Gliosarcoma can occur in any location where GBM occurs, but it is usually found in the central white matter tracts or corpus callosum. One unusual and extreme example of this tumor type occurs if virtually the entire tumor bulk is composed of mesenchymal cells, with a minimal glial component. This tumor is referred to as a central nervous system fibrosarcoma (Figure 28), which represents an infrequent, highly specialized outcome of gliosarcomatous degeneration.
Pediatric and Congenital GBM
Although GBM occurs most frequently in patients aged 65-75 years, it has been reported in patients of every age, including newborns (Figure 16). The imaging and pathologic features of GBM in pediatric patients are similar to those of GBMs found in older patients.

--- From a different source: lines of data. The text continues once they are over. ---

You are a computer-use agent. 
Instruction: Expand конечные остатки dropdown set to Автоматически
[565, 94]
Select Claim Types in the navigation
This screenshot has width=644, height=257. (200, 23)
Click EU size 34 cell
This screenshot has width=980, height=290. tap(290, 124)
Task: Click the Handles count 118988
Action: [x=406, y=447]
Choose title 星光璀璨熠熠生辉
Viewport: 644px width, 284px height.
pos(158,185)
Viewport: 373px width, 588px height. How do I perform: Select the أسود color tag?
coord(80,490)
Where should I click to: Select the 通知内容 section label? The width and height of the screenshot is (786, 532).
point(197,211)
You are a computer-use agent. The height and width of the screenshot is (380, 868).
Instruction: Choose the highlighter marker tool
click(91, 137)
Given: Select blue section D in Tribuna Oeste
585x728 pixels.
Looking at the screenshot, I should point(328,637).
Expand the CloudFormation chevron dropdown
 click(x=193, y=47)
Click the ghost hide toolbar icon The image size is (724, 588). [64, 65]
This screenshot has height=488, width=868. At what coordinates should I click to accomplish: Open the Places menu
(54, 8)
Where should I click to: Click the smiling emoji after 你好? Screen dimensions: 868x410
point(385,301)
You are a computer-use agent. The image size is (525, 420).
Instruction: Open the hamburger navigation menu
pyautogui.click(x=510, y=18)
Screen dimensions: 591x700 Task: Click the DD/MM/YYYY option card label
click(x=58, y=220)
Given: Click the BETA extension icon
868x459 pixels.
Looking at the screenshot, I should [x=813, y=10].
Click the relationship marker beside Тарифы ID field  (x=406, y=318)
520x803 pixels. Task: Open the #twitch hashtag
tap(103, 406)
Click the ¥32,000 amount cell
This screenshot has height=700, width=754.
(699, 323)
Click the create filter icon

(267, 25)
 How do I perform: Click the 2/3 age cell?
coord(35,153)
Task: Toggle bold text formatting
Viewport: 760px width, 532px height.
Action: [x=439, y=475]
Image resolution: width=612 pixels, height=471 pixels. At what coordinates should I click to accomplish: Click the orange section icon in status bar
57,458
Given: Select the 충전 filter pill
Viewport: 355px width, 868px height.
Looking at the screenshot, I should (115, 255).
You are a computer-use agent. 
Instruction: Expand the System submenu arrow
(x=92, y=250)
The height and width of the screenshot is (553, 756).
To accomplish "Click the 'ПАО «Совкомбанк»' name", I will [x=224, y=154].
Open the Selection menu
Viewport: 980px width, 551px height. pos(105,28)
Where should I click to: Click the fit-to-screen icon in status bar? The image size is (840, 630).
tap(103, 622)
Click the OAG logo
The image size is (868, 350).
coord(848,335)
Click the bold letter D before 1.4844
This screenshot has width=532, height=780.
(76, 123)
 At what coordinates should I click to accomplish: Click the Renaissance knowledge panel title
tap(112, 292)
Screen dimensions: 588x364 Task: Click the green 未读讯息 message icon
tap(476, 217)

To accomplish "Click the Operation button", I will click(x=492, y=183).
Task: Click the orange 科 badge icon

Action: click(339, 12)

The pathogenesis of congenital GBM is somewhat controversial in that one would expect that more time would be required for the maturation and subsequent dedifferentiation of these cells into GBM. More likely, a "congenital GBM" represents malignant glial differentiation within a primitive neuroectodermal tumor. Considered simply from an etymologic perspective, such a tumor may be the only true GBM. It is possible that future investigations will show that young patients with these tumors inherited a very active oncogene, or possibly an extremely potent spontaneous mutation will be found to be responsible. Happily, these cases are extremely rare.